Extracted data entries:
-- Opening Marker --
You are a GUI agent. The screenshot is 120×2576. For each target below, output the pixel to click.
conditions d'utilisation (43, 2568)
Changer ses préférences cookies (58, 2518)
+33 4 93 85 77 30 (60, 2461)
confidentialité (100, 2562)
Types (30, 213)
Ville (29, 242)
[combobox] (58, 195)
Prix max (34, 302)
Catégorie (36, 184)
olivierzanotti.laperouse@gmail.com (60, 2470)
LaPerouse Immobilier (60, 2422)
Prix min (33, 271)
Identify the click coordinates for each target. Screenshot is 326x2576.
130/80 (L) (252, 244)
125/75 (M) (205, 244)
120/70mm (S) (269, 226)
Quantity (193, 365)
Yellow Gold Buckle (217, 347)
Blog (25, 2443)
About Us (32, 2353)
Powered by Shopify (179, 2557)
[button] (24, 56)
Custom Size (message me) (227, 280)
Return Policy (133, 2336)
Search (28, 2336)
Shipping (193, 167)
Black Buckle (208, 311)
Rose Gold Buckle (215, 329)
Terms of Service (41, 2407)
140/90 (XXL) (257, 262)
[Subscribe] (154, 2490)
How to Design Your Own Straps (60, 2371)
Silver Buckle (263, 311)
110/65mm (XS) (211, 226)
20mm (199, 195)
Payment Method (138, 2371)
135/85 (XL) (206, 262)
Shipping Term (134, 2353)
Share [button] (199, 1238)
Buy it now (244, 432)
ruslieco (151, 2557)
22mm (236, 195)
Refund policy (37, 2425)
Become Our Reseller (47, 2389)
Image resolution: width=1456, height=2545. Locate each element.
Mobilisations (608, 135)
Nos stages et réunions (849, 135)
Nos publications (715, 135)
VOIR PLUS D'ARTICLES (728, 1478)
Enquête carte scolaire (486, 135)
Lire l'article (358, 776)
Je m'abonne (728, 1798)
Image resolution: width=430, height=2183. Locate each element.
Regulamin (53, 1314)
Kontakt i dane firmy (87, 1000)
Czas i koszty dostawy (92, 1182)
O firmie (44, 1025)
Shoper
-- Closing Marker --
• Exercise
When copying the data above, please keep exactly the lines from its first line through the line with "About Us (32, 2353)", both ends included, and drop the rest.

• Answer space
You are a GUI agent. The screenshot is 120×2576. For each target below, output the pixel to click.
conditions d'utilisation (43, 2568)
Changer ses préférences cookies (58, 2518)
+33 4 93 85 77 30 (60, 2461)
confidentialité (100, 2562)
Types (30, 213)
Ville (29, 242)
[combobox] (58, 195)
Prix max (34, 302)
Catégorie (36, 184)
olivierzanotti.laperouse@gmail.com (60, 2470)
LaPerouse Immobilier (60, 2422)
Prix min (33, 271)
Identify the click coordinates for each target. Screenshot is 326x2576.
130/80 (L) (252, 244)
125/75 (M) (205, 244)
120/70mm (S) (269, 226)
Quantity (193, 365)
Yellow Gold Buckle (217, 347)
Blog (25, 2443)
About Us (32, 2353)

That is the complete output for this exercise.